In almost all cases we encourage developers using smart assertions instead of classic assertions. They are more expressive and easier to use. So you can skip reading this section.

Only use classic assertions when you know what you are doing. There are some rare cases where the smart assertions are not enough.

The assert and its effectful counterpart assertZIO are the old way of asserting ordinary values and ZIO effects.

Asserting Ordinary Values

In order to test ordinary values, we should use assert, like the example below:

import zio._
import zio.test.{test, _}

test("sum") {
  assert(1 + 1)(Assertion.equalTo(2))
}

Asserting ZIO Effects

If we are testing an effect, we should use the assertZIO function:

import zio._
import zio.test.{test, _}

test("updating ref") {
  val value = for {
    r <- Ref.make(0)
    _ <- r.update(_ + 1)
    v <- r.get
  } yield v
  assertZIO(value)(Assertion.equalTo(1))
}

The for-comprehension Style

Having this all in mind, probably the most common and also most readable way of structuring tests is to pass a for-comprehension to test function and yield a call to assert function.

import zio._
import zio.test.{test, _}

test("updating ref") {
  for {
    r <- Ref.make(0)
    _ <- r.update(_ + 1)
    v <- r.get
  } yield assert(v)(Assertion.equalTo(v))
}

Understanding the test Function

note

In this section we are going to learn about the internals of the Assertion data type. So feel free to skip this section if you are not interested.

In order to understand the Assertion data type, let's first look at the test function:

def test[In](label: String)(assertion: => In)(implicit testConstructor: TestConstructor[Nothing, In]): testConstructor.Out

Its signature is a bit complicated and uses path-dependent types, but it doesn't matter. We can think of a test as a function from TestResult (or its effectful versions such as ZIO[R, E, TestResult] or ZSTM[R, E, TestResult]) to the Spec[R, E] data type:

def test(label: String)(assertion: => TestResult): Spec[Any, Nothing]
def test(label: String)(assertion: => ZIO[R, E, TestResult]): Spec[R, E]

Therefore, the function test needs a TestResult. The most common way to produce a TestResult is to resort to assert or its effectful counterpart assertZIO. The former one is for creating ordinary TestResult values and the latter one is for producing effectful TestResult values. Both of them accept a value of type A (effectful version wrapped in a ZIO) and an Assertion[A].

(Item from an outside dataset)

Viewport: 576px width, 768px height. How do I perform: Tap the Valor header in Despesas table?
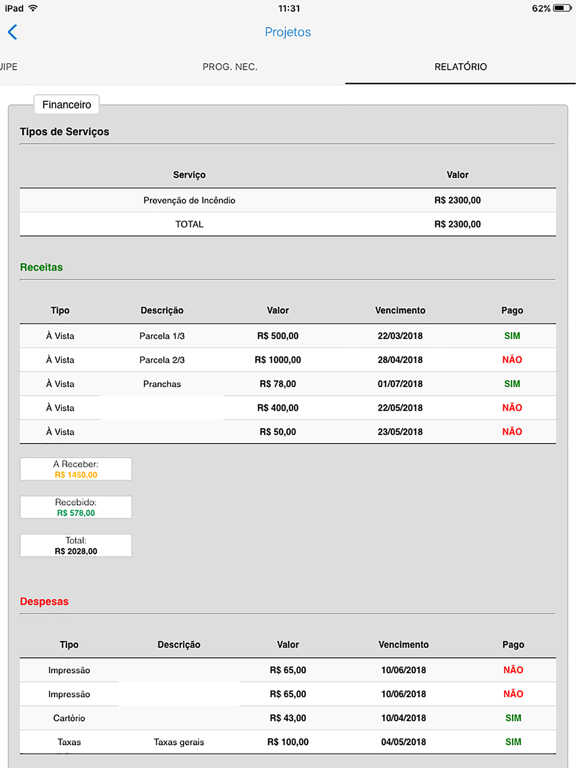coord(288,645)

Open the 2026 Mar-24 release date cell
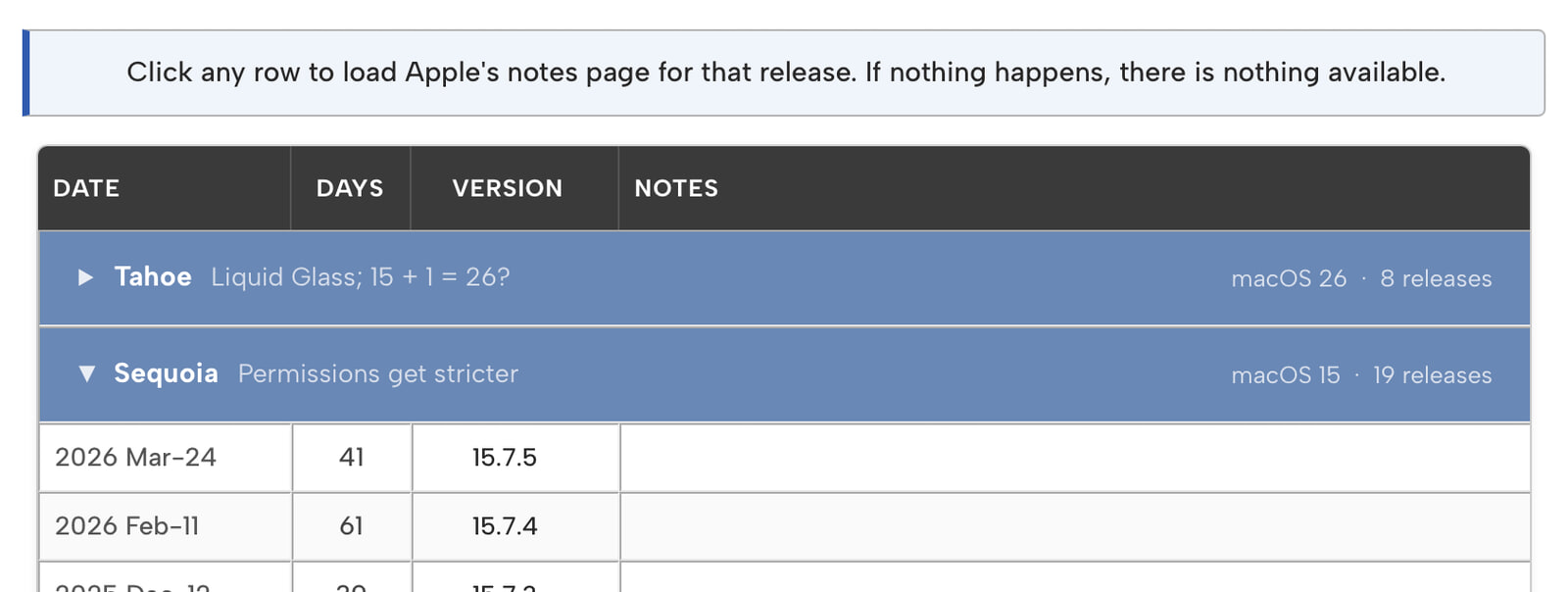[x=135, y=457]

Understanding the assert Function

Let's look at the assert function:

def assert[A](expr: => A)(assertion: Assertion[A]): TestResult

It takes an expression of type A and an Assertion[A] and returns the TestResult which is the boolean algebra of the AssertionResult. Furthermore, we have an Assertion[A] which is capable of producing assertion results on any value of type A. So the assert function can apply the expression to the assertion and produce the TestResult.

Type-checker Macro

To check if the code compiles, we can use the typeCheck macro. It is useful when we want to test if the code compiles without running it. Here is an example of how to use it:

import zio.test._
import zio.test.Assertion._

test("lazy list") {
  assertZIO(typeCheck(
    """
      |val lazyList: LazyList[Int] = LazyList(1, 2, 3, 4, 5)
      |lazyList.foreach(println)
      |""".stripMargin))(isRight)

} @@ TestAspect.exceptScala212

The LazyCheck introduced in Scala 2.13, so we excluded this test from Scala 2.12.

Examples

Example 1: Equality Assertion

Assume we have a function that concatenates two strings. One simple property of this function would be "the sum of the length of all inputs should be equal to the length of the output". Let's see an example of how we can make an assertion about this property:

import zio.test._

test("The sum of the lengths of both inputs must equal the length of the output") {
  check(Gen.string, Gen.string) { (a, b) =>
    assert((a + b).length)(Assertion.equalTo(a.length + b.length))
  }
}

The syntax of assertion in the above code, is assert(expression)(assertion). The first section is an expression of type A which is result of our computation and the second one is the expected assertion of type Assertion[A].

Example 2: Field-level Assertion

There is also an easy way to test an object's data for certain assertions with hasField which accepts besides a name, a mapping function from object to its tested property, and Assertion object which will validate this property. Here our test checks if a person has at least 18 years and is not from the USA.

import zio.test._
import zio.test.Assertion.{isRight, isSome,equalTo, isGreaterThanEqualTo, not, hasField}

final case class Address(country:String, city:String)
final case class User(name:String, age:Int, address: Address)

test("Rich checking") {
  assert(
    User("Jonny", 26, Address("Denmark", "Copenhagen"))
  )(
    hasField("age", (u:User) => u.age, isGreaterThanEqualTo(18)) &&
    hasField("country", (u:User) => u.address.country, not(equalTo("USA")))
  )
}

What is nice about those tests is that test reporters will tell you exactly which assertion was broken. Let's say we would change isGreaterThanEqualTo(18) to isGreaterThanEqualTo(40) which will fail. Print out on the console will be a nice detailed text explaining what exactly went wrong:

[info]       User(Jonny,26,Address(Denmark,Copenhagen)) did not satisfy (hasField("age", _.age, isGreaterThanEqualTo(45)) && hasField("country", _.country, not(equalTo(USA))))
[info]       26 did not satisfy isGreaterThanEqualTo(45)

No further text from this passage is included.